Let’s look at an example. Joe goes to the hospital for a minimally invasive surgery. He stays in the hospital overnight for observation. He will pay his Part A deductible of $1,364, his Part B deductible of $185, and 20% of the cost for the surgery and any other Part B services provided to him while in the hospital.

Medicare Plans That Can Help

Just from that one surgery, Joe could be paying thousands of dollars out-of-pocket. However, if he had a Medicare plan, he could be better protected from having to empty out his wallet.

Medigap Plans

Medicare Supplement plans, also known as Medigap plans, help cover the patients from having to spend so much out-of-pocket. A Medigap plan could potentially eliminate all of the costs that Joe would normally have to cover himself.

A few Medigap plans that could help Joe immensely are Plan F, Plan G, and Plan N. Plan F would cover everything mentioned above, while Plan G would cover everything except the $185 Part B deductible.

Most people only get one opportunity to enroll in a Medigap plan with guaranteed approval. So, if you have been diagnosed with cancer before becoming eligible for Medicare, you should enroll in a Medigap plan during this one-time open enrollment window.

Medicare Advantage Plans

Because Medigap plans usually have a higher premium, some people elect a Medicare Advantage plan instead. As long as you have one or the other you will be able to have extra coverage.

Medicare Advantage plans provide extra coverage in a few ways such as providing additional benefits, offering lower copays, and including a maximum out-of-pocket. In 2019, the set maximum out-of-pocket spending limit is $6,700 for in-network services.

This means, even if you can’t afford a Medigap plan, you will at least be covered from spending more than $6,700 for in-network services in any given year.

It takes some research to decide whether a Medicare Advantage or Medigap plan is the right fit for you, so make sure you learn how each type of coverage works before you choose a plan.

Medicare Part D Coverage

Part D is the part of Medicare that is in charge of your drug coverage – well, most of it anyway. There are some cases in which Part B would cover your medications, but we will get into that in a little bit.

Costs Under Part D

Each Part D plan has a premium. Currently, the national average for Part D monthly premiums is $35. You also have an annual deductible included in your Part D drug plan. In 2019, the maximum deductible a plan can set is $415.

After you have met your deductible you will move into the second stage of your Part D plan called the initial coverage stage. During this stage, you will pay copays for drugs covered under your plan. The copay you pay for any given drug depends on the tier the plan has the drug classified as.

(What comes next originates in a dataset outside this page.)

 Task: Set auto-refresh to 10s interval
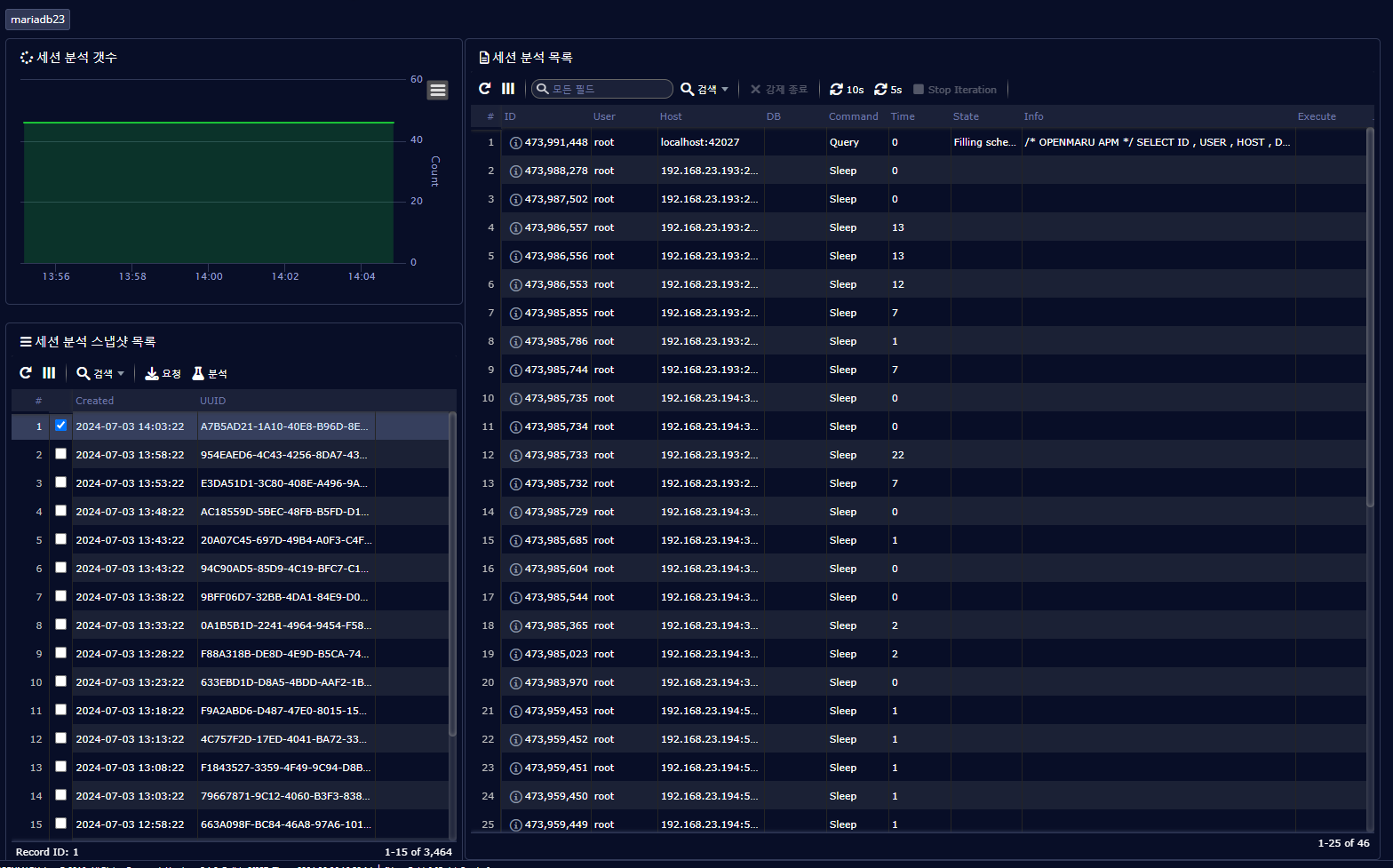[x=847, y=90]
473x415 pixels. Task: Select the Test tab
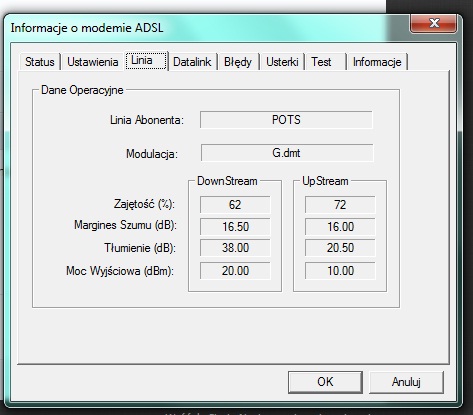(x=325, y=62)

After you and the carrier together have spent $3,820, you will move into the coverage gap. During this stage, you will pay a specified percentage depending on what type of drug it is, brand-name or generic.

Once your out-of-pocket spending hits $5,100, you’ll move into the catastrophic coverage stage which is the stage you will remain in until January 1st. In the catastrophic coverage stage, you will pay no more than 5 percent of your drug costs.

Drugs Covered Under Part B

Medicare Part B covers medications that are administered to you in a medical office setting. For example, chemotherapy is administered to you, therefore, Part B covers it, not Part D.

Think of Part D as your drug coverage for prescriptions you pick up at the pharmacy yourself. However, even Part B covers some of those.

Better Safe Than Sorry

We hear all the time, unfortunately, of how someone didn’t get Medicare Part D when they were first eligible because they weren’t taking any medications at that time. Well later, come to find out, they have been diagnosed with cancer and now must wait until the fall election period to enroll in a Part D drug plan.

Since they waited, not only will they have a lifelong late penalty tacked onto their premium, they have to pay 100% out-of-pocket from their medications until they get enrolled in a plan.

The potential of being diagnosed with cancer is also a reason why you should enroll in a Medigap plan when you are first eligible. Like we mentioned earlier, if you wait until it’s too late, you will be denied coverage due to your diagnosis. It’s always better to be safe than sorry.